Protein free blocking solution

Slides were de-paraffinized and re-hydrated in graded concentrations of alcohol before antigen retrieval in citrate buffer, pH 6 (Dako, Carpinteria, CA; Cat#S1699) at 50°C for 10min and rinsed in wash buffer (Dako; Cat#K8007). All staining was done in a Dako Autostainer. Slides were incubated in dual endogenous enzyme block (Dako; Cat#S2003) for 10min, protein-free blocking solution (Dako; Cat#X0909) for 20min, then in primary antibody for 60min.
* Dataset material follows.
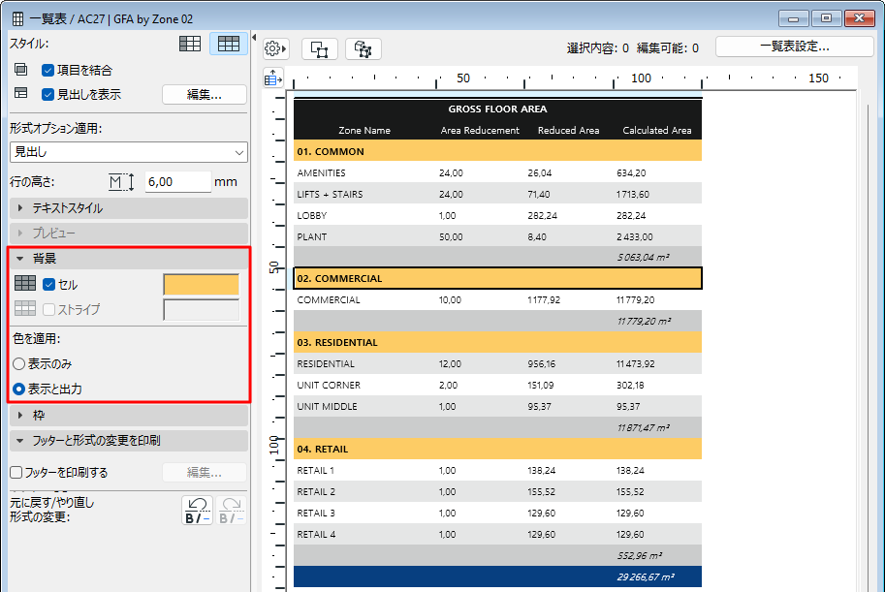
Task: Open the 見出し format option dropdown
Action: click(x=128, y=152)
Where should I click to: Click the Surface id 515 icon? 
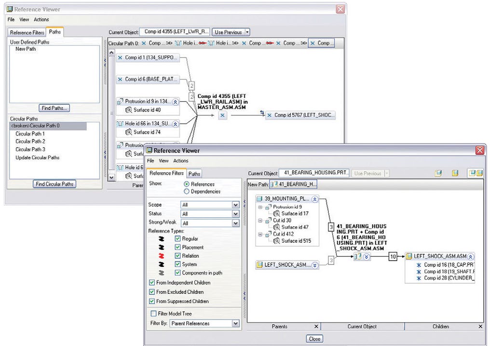(x=276, y=241)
Primary antibodies and dilutions: mouse CD45 (Becton Dickinson Biosciences, San Jose, CA; Cat#550539), 1:400; mouse CD3 (R&D Systems, Minneapolis, MN; Cat#MAB4841), 1:50. Staining was developed as follows: EnVision +Dual Link System HRP (Dako; Cat#K4061) for 30 min and substrate-chromogen (DAB+) Solution (Dako; Cat#K3468) for 5min. Slides were counterstained with hematoxylin (Dako; Ct#S3301) for 10 min. Quantification of cells was performed by counting staining in at least three non-overlapping fields on a Zeiss Axio Imager A2 microscope.